▶ _Exercise set_
a) Answer these three questions from the passage about a mother with dementia, each on its own line.
(i) What is the source of the white-blue flicker?
(ii) In the photo of the mother at age 4, what is she standing in front of?
(iii) How many times did the writer hug the mother yesterday?
b) Continue the passage about a mother with dementia from its last line.

▶ _Text under study_
Dementiaville_11

Is it dream or imagination? Here I am, walking through a cavern filled with towers of disintegrating black moss stretched upward into dark infinity. Or are they columns of cobwebs?

It is mom’s brain I am dwelling in, and nothing is happening there . . . but for a white-blue flicker off in the distance. What is it? I make my way toward the only source of light, of hope, in the vast dying landscape until I reach . . . a bathroom nightlight.

Mom and I began a scrapbook this week. On page one, mom’s only two existing photos of her mom and her dad – separate photos, as they were estranged. Between them I placed a photo of mom at age 4, with her chestnut-haired bob and pinafore, standing in front of a fat goose. She looks curious. Her hairstyle looks much the same; her little-girl demeanor, discernible even in a still shot, is cut of the same curious nature of the woman who spent an hour last night taping a phone wire to the dining room wall, and who hid a piece of toast in a manila folder in her filing cabinet.

I hugged her six times yesterday because she cried. “I want to get back to my family,” she said.

The frenetic holiday pace has left her dizzied. Care giver replaced by new face (daughter). Then another new face (grandchild).  Disrupted bed routine. Sleepover at another house. Too much traveling. A movie with a mean tiger in a boat. Where are we now? Can I have a cookie? A chocolate?

▶ _Information provided_

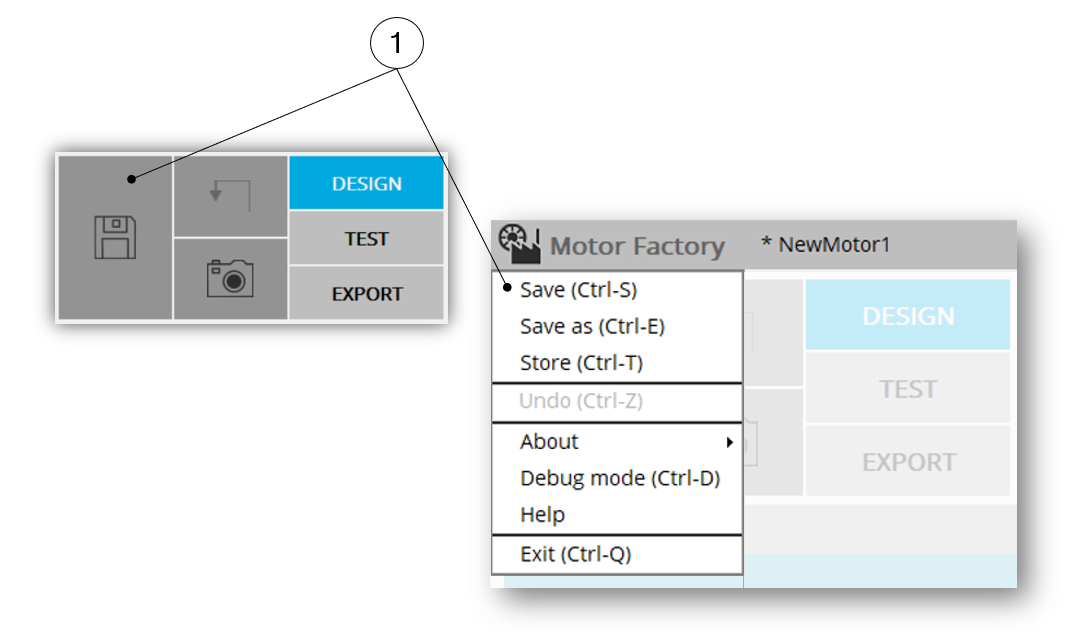Switch to TEST tab in left toolbar
Image resolution: width=1085 pixels, height=636 pixels.
pos(366,239)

▶ _Results of the exercise_
a)
(i) A bathroom nightlight.
(ii) A fat goose.
(iii) Six times.

b)
This mad pace has its reason; its countdown to her move into the facility and shaking up the routine is part of the preparation.  Annie the care giver came back yesterday, plagued with some horrible infection and no health insurance. She was going to drive 1.5 hours to borrow her girlfriend’s antibiotics, but I took her to the clinic and paid for the slack in our lagging health care system. Now she is sleeping soundly, as is mom.

Speaking of health care, I signed papers today to make the move official. Demetia care starts at $5,000 a month, and goes up as more services are needed.

I obsess over what to take to keep mom a modicum of her old self. 1. Bathroom nightlight. 2. Lindnor chocolates. 3. English breakfast teabags.  4. Lipstick.

At the moment, I can’t think of anything else that might work.